Эта грустноватость, застенчивость, простота и скромность Бориса Левина некоторым казались проявлениями пресловутой интеллигентской мягкотелости, неразборчивого добродушия и т. д. А между тем именно Борис Левин один из первых публично выступил против группки администраторов в литературе, зажимщиков критики, искусных интриганов, которых многие боялись. Вспомним здесь же, что некоторые критики подобным же образом ошибались в оценках его таланта и вообще его творчества. Рапповские менторы брезгливым тоном советовали ему «произвести серьезную переоценку ценностей, овладеть методом марксистско-ленинской диалектики»[3]

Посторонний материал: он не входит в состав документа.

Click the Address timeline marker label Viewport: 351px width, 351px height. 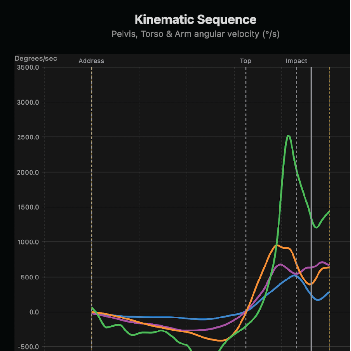pos(91,61)
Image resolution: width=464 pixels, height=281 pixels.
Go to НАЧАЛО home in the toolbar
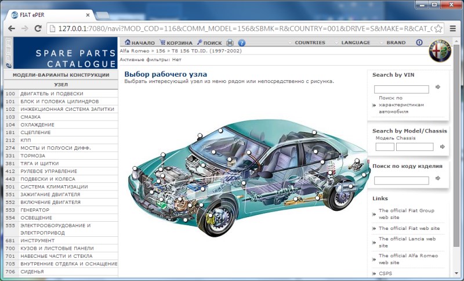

. Другие предлагали расширить круг тем, чтобы не «мистифицировать» собственный талант[4]. Третьи были согласны с тем, что «идею и тон» левинской повести можно изобразить следующим образом: «Вдали, в тумане — город и строительство, ближе — ствол одинокого «лирического» дерева, лишенного листьев»[5]. Четвертые, правильно отмечая сходство художнической манеры Бориса Левина с манерой Антона Павловича Чехова, утверждали, что Б. Левин воспринял и «негромкий голос» Чехова: «Борис Левин обо всем говорит негромко, «тихим голосом»; что благодаря этому «верное, четкое, но деловитое» (?!) и «тихое» изображение событий в произведениях Левина не вызовет «ни слез, ни гнева, ни острой жалости»[6].Можно ли говорить о «негромком» голосе Антона Павловича Чехова, а затем — «тихое изображение», «тихий голос», а дальше… «тихий писатель»? Да полно, то ли слово сказано о Борисе Левине?! Конечно, не то слово. У нас, к сожалению, слов, которые «не те», случайных слов о творчестве писателей, говорится еще довольно много. С точки зрения задач нашего социалистического искусства одним из самых вредных обыкновений, еще до сих пор бытующих в нашей критике, является крайне скудный набор оценочных критериев и нежелание динамически пополнять и разнообразить их в связи с требованиями жизни и тем «чувством нового», которому всегда и неустанно мы должны учиться у партии. «Тихий голос», «тихое изображение»… А не поискать ли других обозначений?.. Есть «тихость» голоса, которого просто не слышно, — из понятия «тихости» как будто исключается понятие о силе, — и есть сдержанность, в которой присутствуют и сила и мужество.
Творческий голос Бориса Левина звучит для меня именно так: сдержанной силой и мужеством. У него была своя инструментовка — и это было ею священное право. Скрипка, арфа, флейта и виолончель могут выразить глубину и размах человеческих эмоций, не прибегая к помощи барабанов и литавр.
Само собой разумеется, никому не придет в голову изображать творческий путь Бориса Левина гладким и безболезненным. У него были свои промахи, недочеты, недоделки, бывали и просчеты.